*PAGE EXTRACT*:
-- Opening Marker --

Hamas follows Palestinian tradition of out sourcing terror

Joel Himelfarb:

Yesterday's events, in which members of Hamas and a group known as the Popular Resistance Committees attacked a military base in Southern Israel, killing two Israeli soldiers and kidnapping a third, represents a dangerous escalation in the conflict between Israel and the Hamas-led Palestinian Authority. Israeli troops tanks moved into Gaza for the first time since last summer's withdrawal, and the government is threatening harsh reprisals against the PA if the abducted soldier is not returned alive.
It is the PRC's first operation since its leader, Jamal Abu Samhadana -- a notorious Palestinian terrorist appointed by Hamas to be in charge of building a new Palestinian army in Gaza -- died in an Israeli airstrike. His elimination occurred less than 24 hours after the U.S. airstrike that killed Abu Musab Zarqawi in Iraq. While Samhadana had focused his energies on killing Israelis, he had American and Palestinian blood on his hands as well. As head of the PRC, Samhadana, an explosives expert, was directing the efforts of armed Palestinian gangs to target Israel from bases in Gaza. He was responsible for the murders of Israeli civilians, and had Palestinian and American blood on his hands as well.

-- Closing Marker --

*DATASET EXCERPT*:
-- Opening Marker --

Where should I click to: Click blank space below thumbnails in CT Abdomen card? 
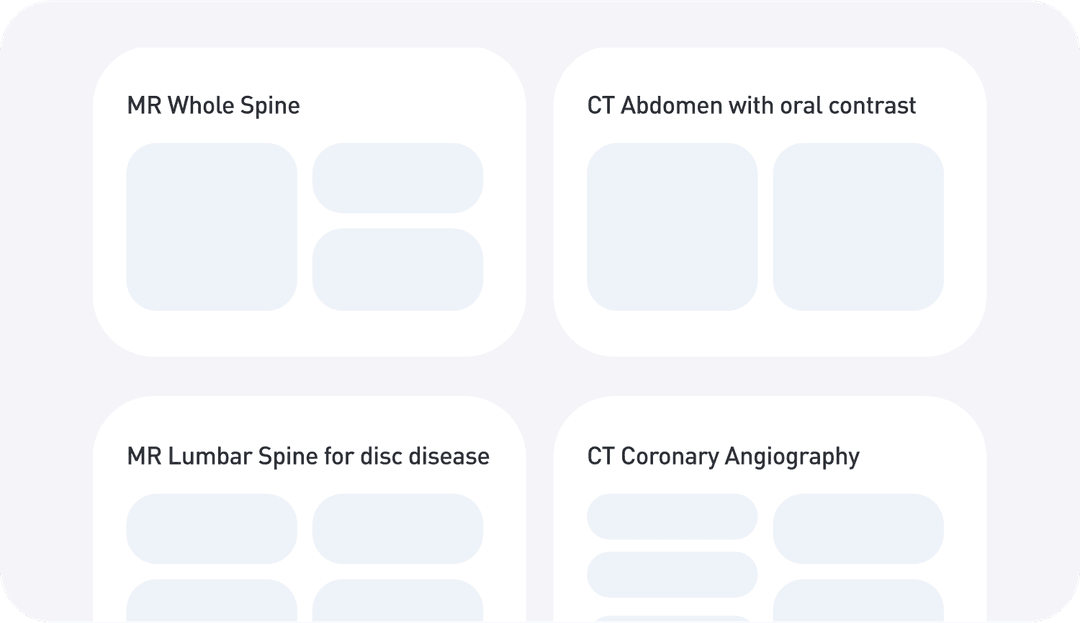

-- Closing Marker --

*AIM OF THE TASK*: In the article on Hamas and outsourced terror, what events does the text present as a dangerous escalation, and in which conflict? Explain in one to three sentences.

*RESULT OF THIS EXERCISE*: The article calls yesterday's attack a dangerous escalation. Members of Hamas and the Popular Resistance Committees attacked a military base in Southern Israel, killed two Israeli soldiers and kidnapped a third. It places this in the conflict between Israel and the Hamas-led Palestinian Authority.